Levent Osman

Personal information
- Full name: Levent Osman
- Date of birth: 8 March 1977 (age 48)
- Place of birth: Melbourne, Australia
- Height: 1.80 m (5 ft 11 in)
- Position(s): Defender

Youth career
- 1994–1996: VIS

Senior career*
- Years: Team / Apps / (Gls)
- 1994–1996: Albion Redsox / 60 / (4)
- 1996–1998: Gippsland Falcons / 34 / (4)
- 1998: Green Gully / 14 / (3)
- 1998–1999: Gippsland Falcons / 24 / (3)
- 1999–2002: Auckland Kingz / 61 / (4)
- 2002: Tampere United / 18 / (0)
- 2002–2003: Trabzonspor / 12 / (0)
- 2002–2003: Politehnica Timişoara / 17 / (0)
- 2003–2004: South Melbourne / 16 / (0)
- 2004–2007: Altona Magic / 63 / (0)
- 2008–2010: Dandenong Thunder / 68 / (0)
- Total:  / 387 / (18)

International career
- 1997: Australia U20 / 14 / (1)
- 1997–1999: Australia U23 / 8 / (0)

= Levent Osman =

Australian soccer player

Levent Osman (born 8 March 1977 in Melbourne) is an Australian former association football player of Turkish Cypriot descent.

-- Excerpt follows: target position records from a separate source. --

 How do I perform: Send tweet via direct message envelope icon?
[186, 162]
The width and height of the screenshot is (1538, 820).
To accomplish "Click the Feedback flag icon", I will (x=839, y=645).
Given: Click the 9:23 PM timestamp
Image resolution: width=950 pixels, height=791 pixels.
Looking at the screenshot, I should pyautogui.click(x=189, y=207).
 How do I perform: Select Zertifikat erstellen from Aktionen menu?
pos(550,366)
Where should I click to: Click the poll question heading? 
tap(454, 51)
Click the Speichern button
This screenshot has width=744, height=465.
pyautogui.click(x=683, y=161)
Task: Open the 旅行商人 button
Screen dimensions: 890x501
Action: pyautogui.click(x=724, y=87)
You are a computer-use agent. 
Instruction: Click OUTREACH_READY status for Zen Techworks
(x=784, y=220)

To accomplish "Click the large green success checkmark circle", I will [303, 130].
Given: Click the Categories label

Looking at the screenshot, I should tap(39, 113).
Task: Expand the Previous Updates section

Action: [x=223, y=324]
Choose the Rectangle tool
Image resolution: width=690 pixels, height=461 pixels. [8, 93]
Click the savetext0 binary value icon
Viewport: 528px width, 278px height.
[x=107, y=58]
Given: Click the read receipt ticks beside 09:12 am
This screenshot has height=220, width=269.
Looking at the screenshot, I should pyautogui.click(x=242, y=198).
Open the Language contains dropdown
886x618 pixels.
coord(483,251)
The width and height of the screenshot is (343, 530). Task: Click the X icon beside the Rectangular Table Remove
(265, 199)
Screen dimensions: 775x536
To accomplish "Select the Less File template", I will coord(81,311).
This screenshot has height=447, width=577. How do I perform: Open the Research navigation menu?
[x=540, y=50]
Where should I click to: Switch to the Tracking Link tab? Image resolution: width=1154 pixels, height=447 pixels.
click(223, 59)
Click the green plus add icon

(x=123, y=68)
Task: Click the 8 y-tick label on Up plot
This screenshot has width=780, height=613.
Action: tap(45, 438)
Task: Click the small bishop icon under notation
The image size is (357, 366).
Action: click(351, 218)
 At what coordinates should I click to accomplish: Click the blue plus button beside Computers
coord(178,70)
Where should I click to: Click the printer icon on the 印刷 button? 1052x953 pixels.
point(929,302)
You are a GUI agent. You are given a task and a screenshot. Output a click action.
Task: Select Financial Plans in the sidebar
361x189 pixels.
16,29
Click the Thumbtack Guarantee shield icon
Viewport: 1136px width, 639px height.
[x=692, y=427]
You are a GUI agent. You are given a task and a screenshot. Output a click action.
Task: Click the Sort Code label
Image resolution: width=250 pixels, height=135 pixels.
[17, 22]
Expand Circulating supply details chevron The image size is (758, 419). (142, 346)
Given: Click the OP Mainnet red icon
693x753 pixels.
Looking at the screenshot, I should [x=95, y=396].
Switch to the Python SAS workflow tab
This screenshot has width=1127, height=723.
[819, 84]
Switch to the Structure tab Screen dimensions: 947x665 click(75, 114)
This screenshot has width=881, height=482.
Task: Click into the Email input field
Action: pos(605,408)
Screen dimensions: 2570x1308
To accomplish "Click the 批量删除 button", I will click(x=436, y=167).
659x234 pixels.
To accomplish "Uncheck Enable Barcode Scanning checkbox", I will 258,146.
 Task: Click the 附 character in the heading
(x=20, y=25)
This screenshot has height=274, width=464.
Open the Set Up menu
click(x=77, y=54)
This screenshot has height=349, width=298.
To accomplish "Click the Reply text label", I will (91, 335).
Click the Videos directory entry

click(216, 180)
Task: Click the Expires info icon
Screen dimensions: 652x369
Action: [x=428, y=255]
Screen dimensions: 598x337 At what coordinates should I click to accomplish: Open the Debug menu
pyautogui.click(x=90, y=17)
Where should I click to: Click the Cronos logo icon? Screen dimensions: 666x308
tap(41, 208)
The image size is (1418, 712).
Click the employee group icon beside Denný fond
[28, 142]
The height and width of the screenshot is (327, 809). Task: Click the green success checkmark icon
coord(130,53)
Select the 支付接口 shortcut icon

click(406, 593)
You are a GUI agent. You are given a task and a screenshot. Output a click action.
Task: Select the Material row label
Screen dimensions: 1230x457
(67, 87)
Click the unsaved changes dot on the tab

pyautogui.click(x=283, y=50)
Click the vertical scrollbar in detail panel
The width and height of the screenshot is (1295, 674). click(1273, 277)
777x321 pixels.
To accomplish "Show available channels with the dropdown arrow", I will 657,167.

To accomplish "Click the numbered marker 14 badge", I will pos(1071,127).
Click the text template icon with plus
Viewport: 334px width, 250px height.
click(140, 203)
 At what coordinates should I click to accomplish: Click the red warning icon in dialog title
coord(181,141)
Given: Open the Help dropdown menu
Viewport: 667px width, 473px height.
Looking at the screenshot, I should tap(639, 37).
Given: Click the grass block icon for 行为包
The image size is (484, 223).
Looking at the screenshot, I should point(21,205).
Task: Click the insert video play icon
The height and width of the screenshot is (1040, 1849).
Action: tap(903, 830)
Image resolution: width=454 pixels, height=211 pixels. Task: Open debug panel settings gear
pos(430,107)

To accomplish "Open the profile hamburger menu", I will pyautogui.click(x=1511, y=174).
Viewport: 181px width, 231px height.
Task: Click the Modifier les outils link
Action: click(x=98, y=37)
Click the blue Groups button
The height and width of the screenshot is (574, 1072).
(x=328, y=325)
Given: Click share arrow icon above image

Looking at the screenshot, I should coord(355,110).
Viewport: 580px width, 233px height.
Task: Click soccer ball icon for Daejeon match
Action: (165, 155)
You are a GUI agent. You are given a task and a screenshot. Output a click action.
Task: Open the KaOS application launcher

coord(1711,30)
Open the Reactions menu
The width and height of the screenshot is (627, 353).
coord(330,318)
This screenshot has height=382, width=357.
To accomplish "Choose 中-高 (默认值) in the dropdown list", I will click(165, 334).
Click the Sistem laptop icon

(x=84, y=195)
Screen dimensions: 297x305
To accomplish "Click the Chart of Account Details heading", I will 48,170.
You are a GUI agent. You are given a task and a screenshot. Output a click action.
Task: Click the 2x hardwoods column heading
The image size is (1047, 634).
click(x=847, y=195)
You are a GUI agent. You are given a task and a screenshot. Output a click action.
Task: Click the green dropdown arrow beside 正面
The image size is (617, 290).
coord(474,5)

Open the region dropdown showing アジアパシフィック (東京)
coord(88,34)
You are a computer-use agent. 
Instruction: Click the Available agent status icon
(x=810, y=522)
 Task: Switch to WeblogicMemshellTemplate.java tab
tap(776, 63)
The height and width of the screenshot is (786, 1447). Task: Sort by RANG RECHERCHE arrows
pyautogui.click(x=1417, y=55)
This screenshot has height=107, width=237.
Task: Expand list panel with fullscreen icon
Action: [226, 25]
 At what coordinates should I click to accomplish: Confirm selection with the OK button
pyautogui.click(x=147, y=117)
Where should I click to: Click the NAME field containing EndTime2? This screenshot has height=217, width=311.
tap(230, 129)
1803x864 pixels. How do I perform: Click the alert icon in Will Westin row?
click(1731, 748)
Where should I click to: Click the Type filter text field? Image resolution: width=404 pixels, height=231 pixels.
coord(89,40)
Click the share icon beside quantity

He played as a defender.

==Career==
He has previously played for Trabzonspor in Turkey, FCU Politehnica Timişoara in Romania, Tampere United in Finland as well as South Melbourne, Auckland Kingz in (New Zealand) and Gippsland Falcons in the Australian NSL.

He has represented Australia at under-20 level and in the Olympic team between 1997 and 1999.

He was awarded Youth Player of the Year 1997. He was also the winner of the Jimmy Rooney Medal(Man of the Match) in the 2004 Premier League Grand Final.